After all, first games are rarely about the finer details. The stats, the line ups, the possession; all meaningless when casting your memory back. It’s about the tangible, if indescribable, sensory experiences and feelings that football is one of few things to be able to deliver. The score and the opposition perhaps helped cement the goal in my mind, but I remember more clearly the unmistakable attraction I felt to the sport and the club.

I have often wondered whether it was my family’s influence, or experiencing a match for myself that made me love football and Sunderland so much. There’s no reason it cannot be a bit of both, I suppose. But I think the reason attending football matches is so exciting for youngsters is because you feel as though you are a part of the match you are watching and influencing the game somehow. This feeling of participation is something I now look back on as what made watching football in the ground so much more enjoyable than watching it on television.

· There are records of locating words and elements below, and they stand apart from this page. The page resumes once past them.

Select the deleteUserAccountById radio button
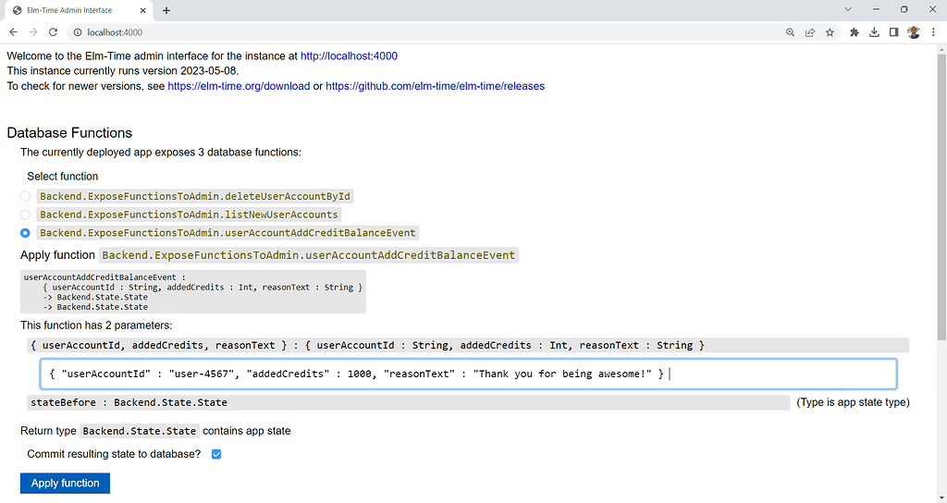pyautogui.click(x=26, y=196)
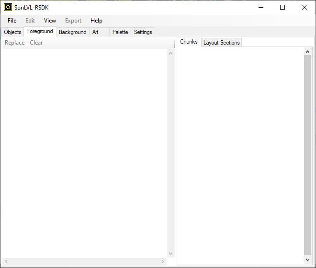Click the SonLVL-RSDK app icon in title bar
Viewport: 316px width, 268px height.
coord(8,7)
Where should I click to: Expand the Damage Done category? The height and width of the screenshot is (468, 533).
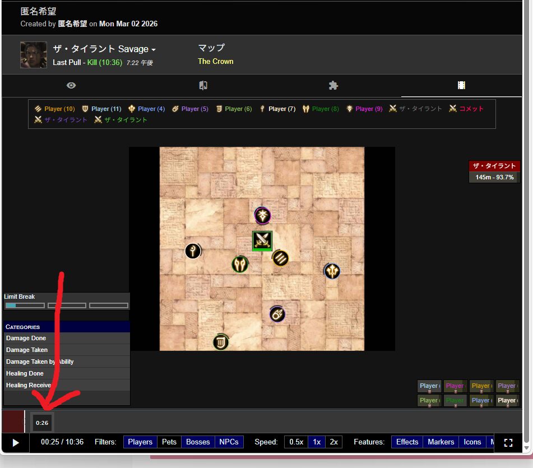pos(26,338)
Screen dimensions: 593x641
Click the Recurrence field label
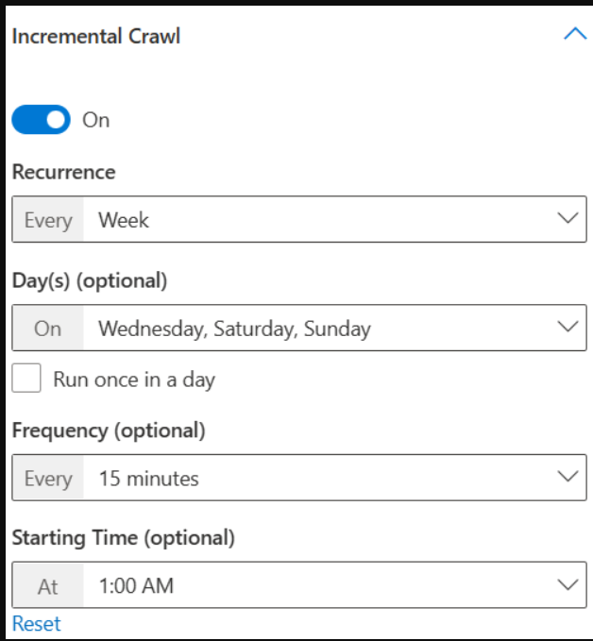(x=64, y=172)
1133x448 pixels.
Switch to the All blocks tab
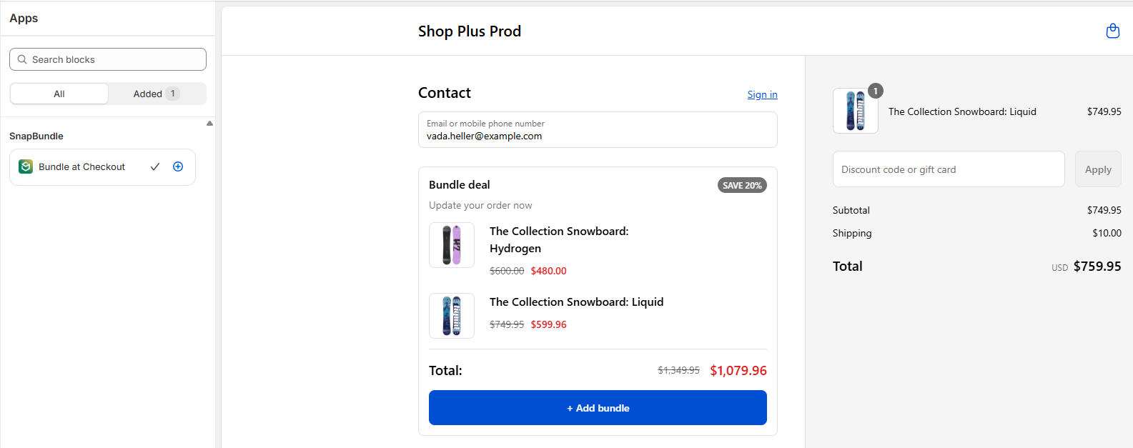59,94
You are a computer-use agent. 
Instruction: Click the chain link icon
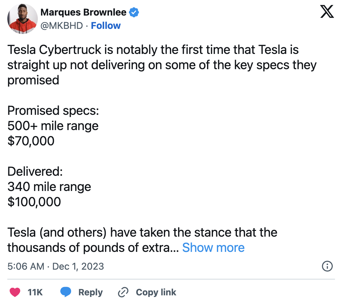coord(123,292)
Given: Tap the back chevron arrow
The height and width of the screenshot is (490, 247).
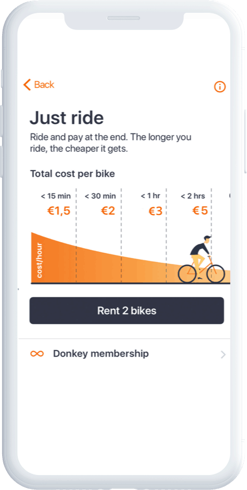Looking at the screenshot, I should [27, 84].
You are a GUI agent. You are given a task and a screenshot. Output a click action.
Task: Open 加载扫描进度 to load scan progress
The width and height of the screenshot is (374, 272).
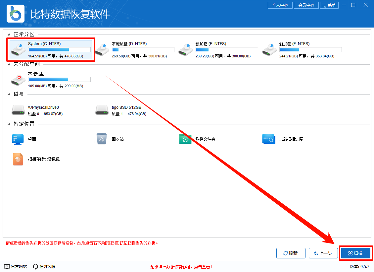click(x=269, y=139)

Thanks to the love affair that this first experience ignited, I have felt real joy and pride during my unwavering attendance at matches ever since. I have also felt heartbreak, disappointment and anger. This is what it means to be a football fan. To experience unconditional attachment, often in spite of the rational faculties that we all know should dissuade our dedication. It didn’t matter too much whether it was a positive or negative score. Fortunately for me, I got to see a win. But it was so much more than that.

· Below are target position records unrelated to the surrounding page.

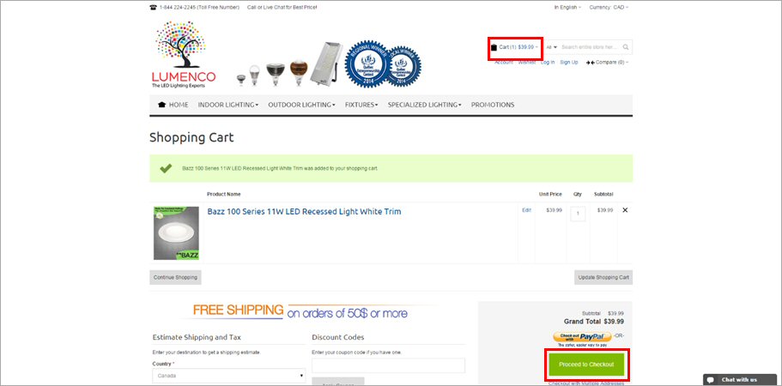Image resolution: width=782 pixels, height=386 pixels.
Task: Click the shopping bag cart icon
Action: (494, 47)
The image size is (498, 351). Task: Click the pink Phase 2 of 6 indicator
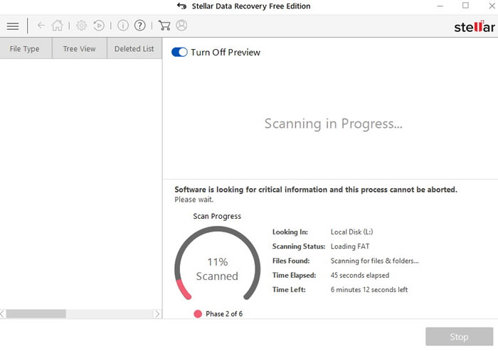click(198, 313)
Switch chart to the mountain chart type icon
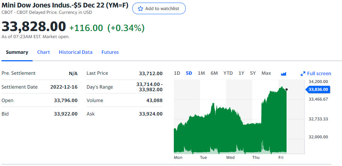This screenshot has height=166, width=342. 284,74
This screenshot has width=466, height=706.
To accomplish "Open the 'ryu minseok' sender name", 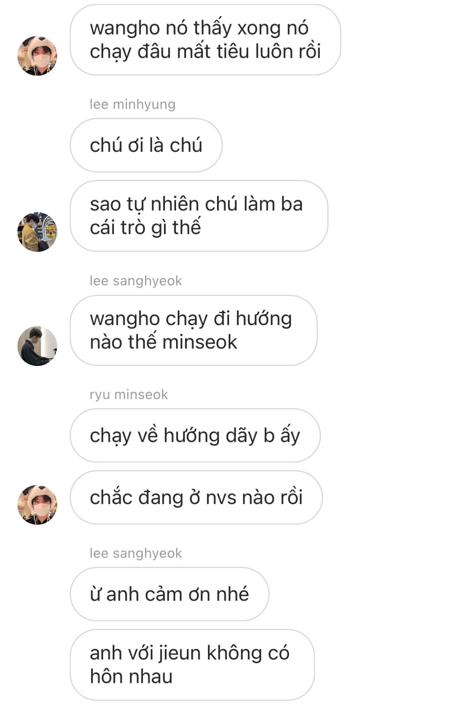I will coord(129,395).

If football were a rational passion, maybe I should have just quit while I was ahead. After all, since my first game I have seen many crushing defeats and bitter lows. But we all know that’s not how it works. The result is not what hooked me on Sunderland, or on attending the matches. It was the atmosphere, the sensory stimulation and emotion that we all feel but cannot really describe.

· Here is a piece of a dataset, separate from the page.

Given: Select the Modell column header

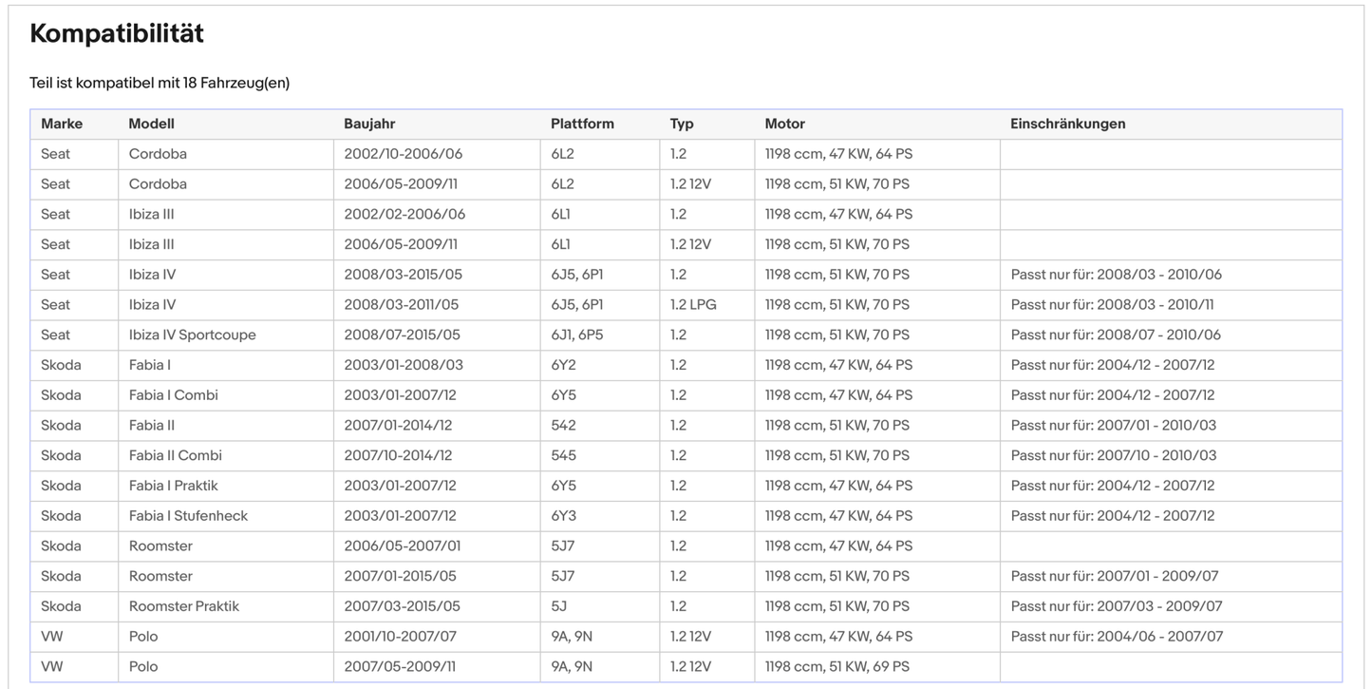Looking at the screenshot, I should tap(152, 124).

Had I not attended a match, I’m sure I would have had more of a choice to sway from the footballing allegiances of my family later on in life. However, I had no choice about the intense attachment I felt upon experiencing a Sunderland match for the first time. It was here, not as a baby clothed in Sunderland attire, that I genuinely had no choice but to be a Sunderland fan.

It was the feeling of being with my family amongst thousands of strangers who were all cheering for the same reason and passionate about the same thing. For a child not yet aware of the underlying complexity of football, the feeling of such intense participation is a powerful motivation with which to form a passion.

That’s what I remember most about my first Sunderland game. I knew I belonged.